↓↓↓
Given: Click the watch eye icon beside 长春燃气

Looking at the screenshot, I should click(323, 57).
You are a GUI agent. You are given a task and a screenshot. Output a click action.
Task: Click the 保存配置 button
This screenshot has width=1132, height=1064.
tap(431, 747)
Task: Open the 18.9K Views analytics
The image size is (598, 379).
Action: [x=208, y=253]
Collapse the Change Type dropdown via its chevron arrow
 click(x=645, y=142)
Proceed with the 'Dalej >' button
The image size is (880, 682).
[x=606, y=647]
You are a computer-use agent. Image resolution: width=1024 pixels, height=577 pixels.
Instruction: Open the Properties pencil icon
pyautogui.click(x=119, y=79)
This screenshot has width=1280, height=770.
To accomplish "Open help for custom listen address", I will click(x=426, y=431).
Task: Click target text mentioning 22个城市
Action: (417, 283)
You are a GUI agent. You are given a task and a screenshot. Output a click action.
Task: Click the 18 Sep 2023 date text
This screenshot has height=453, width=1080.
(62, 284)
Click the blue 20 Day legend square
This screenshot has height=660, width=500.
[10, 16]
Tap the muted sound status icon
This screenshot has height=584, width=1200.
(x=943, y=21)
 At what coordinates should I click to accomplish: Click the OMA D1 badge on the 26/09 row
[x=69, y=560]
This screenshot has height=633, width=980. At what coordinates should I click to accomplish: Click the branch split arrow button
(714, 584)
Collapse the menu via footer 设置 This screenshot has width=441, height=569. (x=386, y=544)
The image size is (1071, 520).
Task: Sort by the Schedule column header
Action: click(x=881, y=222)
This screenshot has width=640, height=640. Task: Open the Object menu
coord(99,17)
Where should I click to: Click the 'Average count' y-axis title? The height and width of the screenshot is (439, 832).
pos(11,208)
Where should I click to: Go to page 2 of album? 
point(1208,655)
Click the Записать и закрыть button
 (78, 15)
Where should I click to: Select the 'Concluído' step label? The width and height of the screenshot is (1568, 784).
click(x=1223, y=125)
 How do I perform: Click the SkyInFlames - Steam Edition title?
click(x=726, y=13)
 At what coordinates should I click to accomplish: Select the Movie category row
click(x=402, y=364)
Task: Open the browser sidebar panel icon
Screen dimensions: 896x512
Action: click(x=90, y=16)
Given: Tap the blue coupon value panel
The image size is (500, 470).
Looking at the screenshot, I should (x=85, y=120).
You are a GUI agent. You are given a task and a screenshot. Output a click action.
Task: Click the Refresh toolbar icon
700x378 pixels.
↑↑↑
What this task involves. Copy out the listing word for word, starting with the line that contains "This screenshot has height=633, width=980." and continuing through the end of the listing.

Answer.
This screenshot has height=633, width=980. At what coordinates should I click to accomplish: Click the branch split arrow button
(714, 584)
Collapse the menu via footer 设置 This screenshot has width=441, height=569. (x=386, y=544)
The image size is (1071, 520).
Task: Sort by the Schedule column header
Action: click(x=881, y=222)
This screenshot has width=640, height=640. Task: Open the Object menu
coord(99,17)
Where should I click to: Click the 'Average count' y-axis title? The height and width of the screenshot is (439, 832).
pos(11,208)
Where should I click to: Go to page 2 of album? 
point(1208,655)
Click the Записать и закрыть button
 (78, 15)
Where should I click to: Select the 'Concluído' step label? The width and height of the screenshot is (1568, 784).
click(x=1223, y=125)
 How do I perform: Click the SkyInFlames - Steam Edition title?
click(x=726, y=13)
 At what coordinates should I click to accomplish: Select the Movie category row
click(x=402, y=364)
Task: Open the browser sidebar panel icon
Screen dimensions: 896x512
Action: click(x=90, y=16)
Given: Tap the blue coupon value panel
The image size is (500, 470).
Looking at the screenshot, I should (x=85, y=120).
You are a GUI agent. You are given a task and a screenshot. Output a click action.
Task: Click the Refresh toolbar icon
700x378 pixels.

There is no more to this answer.